The missing dimension is time — Jo’s core addition to Buckler’s framework is that a great harness today may be stale tomorrow, because model improvements can make once-essential scaffolding unnecessary.
Evals are how you tell whether harness changes actually help — instead of guessing, he suggests running repeatable experiments, adding or removing skills and MCP servers, and measuring whether success rates improve as models change.
Small teams can get started with “vibes-based” experimentation; larger orgs should build eval infrastructure — Jo says solo devs don’t need heavy systems, but companies taking agents seriously should treat harness tuning like ML experimentation, potentially even with nightly autonomous optimization jobs.
A concrete example: he deleted a pre-commit hook that stripped model-written comments — a year ago models ignored his “no comments” rule and needed cleanup scripts; now Opus follows the instruction reliably enough that the workaround is gone.
The Breakdown
Stop gawking at the Claude Code leak
Jo opens with a shrug: Claude Code’s leaked source is “a wrapper around a model,” so the drama is overblown. His point is that software engineers are staring at the wrong abstraction layer — not the leaked internals, but the layer above them where users actually create leverage.
The onion model: LLM in the center, harness on the outside
Borrowing from Birgitta Buckler’s Thoughtworks article, he walks through the “onion”: the LLM at the core, provider-built agent harnesses like Claude Code and Codex CLI in the middle, and the user-controlled harness on the outside.

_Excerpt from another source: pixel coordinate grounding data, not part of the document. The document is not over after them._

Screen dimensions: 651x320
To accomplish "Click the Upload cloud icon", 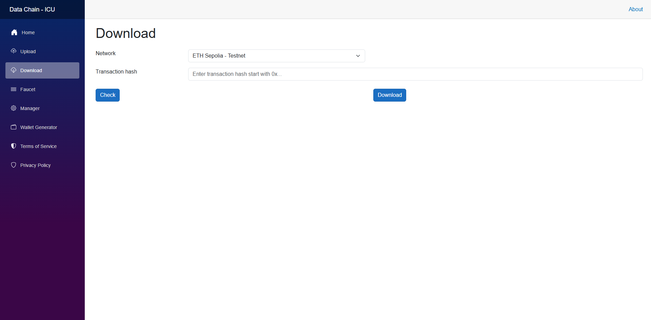I will 13,51.
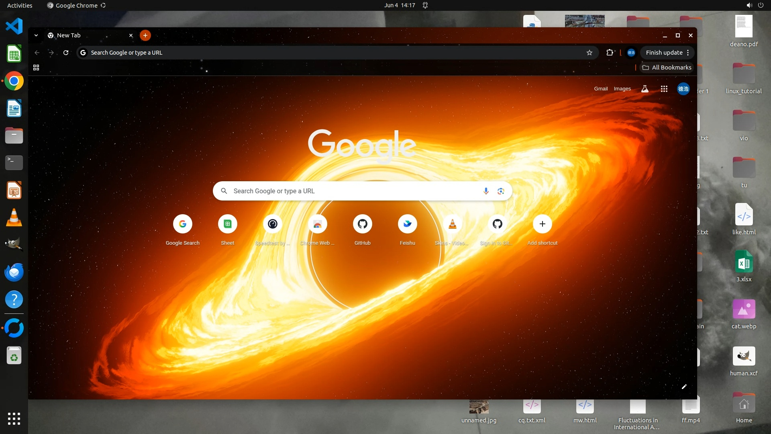Open a new tab with plus button
Viewport: 771px width, 434px height.
coord(145,35)
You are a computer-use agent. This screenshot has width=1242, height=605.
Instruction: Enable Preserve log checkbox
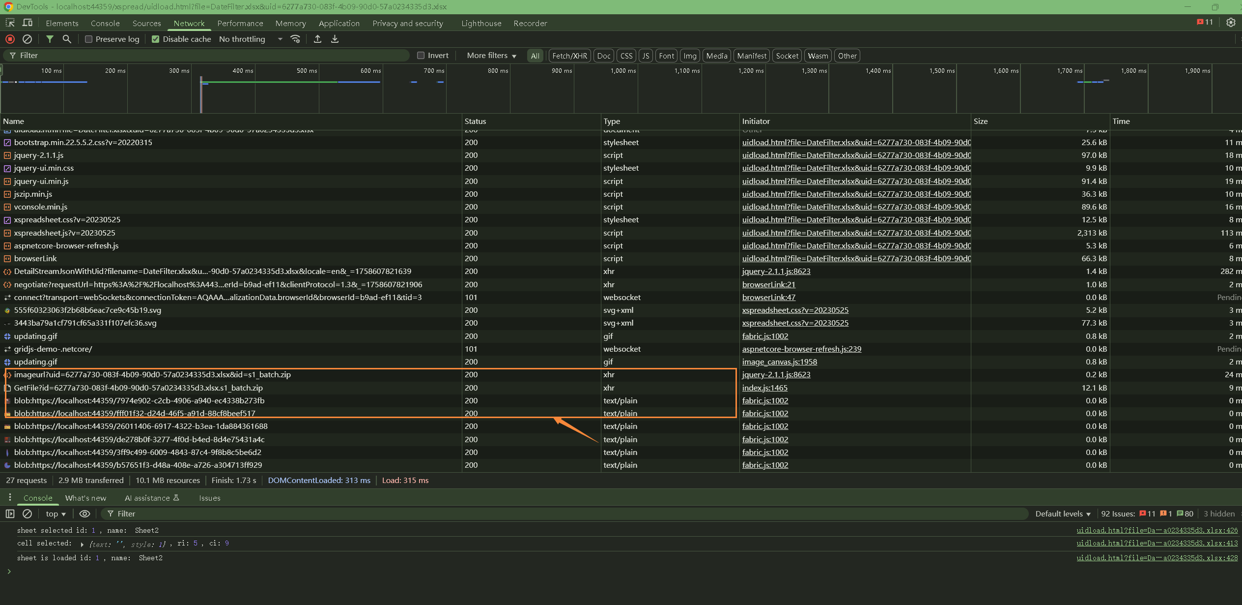(89, 39)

He underlines how little magic there is in the middle layer — Claude Code is only about 50K lines, and he built a lightweight version himself in 200 lines last summer.
Feedforward and feedback: the two ways you shape an agent
Jo likes Buckler’s terminology because it maps neatly to when humans intervene in the loop. Feedforward is everything that improves output before the agent gets to work — skill files, agent.md, MCP servers, language servers, scripts, tools, and type systems — while feedback is what lets the agent catch and fix its own mistakes through unit tests, static analysis, logs, and review agents.

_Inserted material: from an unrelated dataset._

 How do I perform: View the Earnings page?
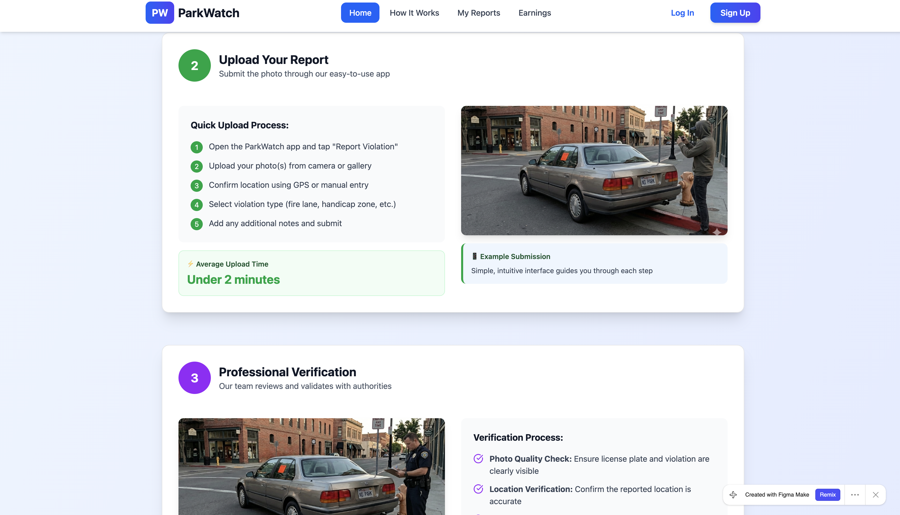click(x=534, y=13)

Inferential vs. computational, with the human doing the steering
He then adds the second axis: inferential versus computational. Computational is classic CPU work; inferential is LLM-backed reasoning, and together they describe the machinery surrounding the coding agent while the human steers synchronously in-session or asynchronously by refining the harness.
The framework is good, but it forgets the arrow of time
Jo’s main critique is that the model is too static: it captures your harness today, not how it evolves. He compares this to the “bitter lesson” — we build clever compensations for current model weaknesses, but after a few model iterations, some of those compensations may simply disappear as the models get better.
Build for today’s models, but expect tomorrow’s
He pushes back a bit on Boris Cherny’s advice to build for tomorrow’s models, noting that most developers still have to ship with Sonnet and Opus today. His version is more grounded: build for the models you have now, but assume your harness will need to change as future models arrive.
Evals are the missing method for tuning the harness
To decide whether adding or removing a skill or MCP server helps, Jo says the answer is straightforward: evals. His example is simple — run repeated tasks with the full harness, then pull pieces out and measure whether success rates go up or down — which lets you see both what works now and what becomes obsolete after the next model drop.
One year later, the workaround disappeared
His favorite concrete example is a pre-commit hook he used to strip code comments because models kept “vomiting” comments into generated code even after explicit instructions not to. A year later, that hack is gone from his harness because Opus now obeys the rule reliably if he manages the context window well — exactly the kind of expiration date he wants people to notice.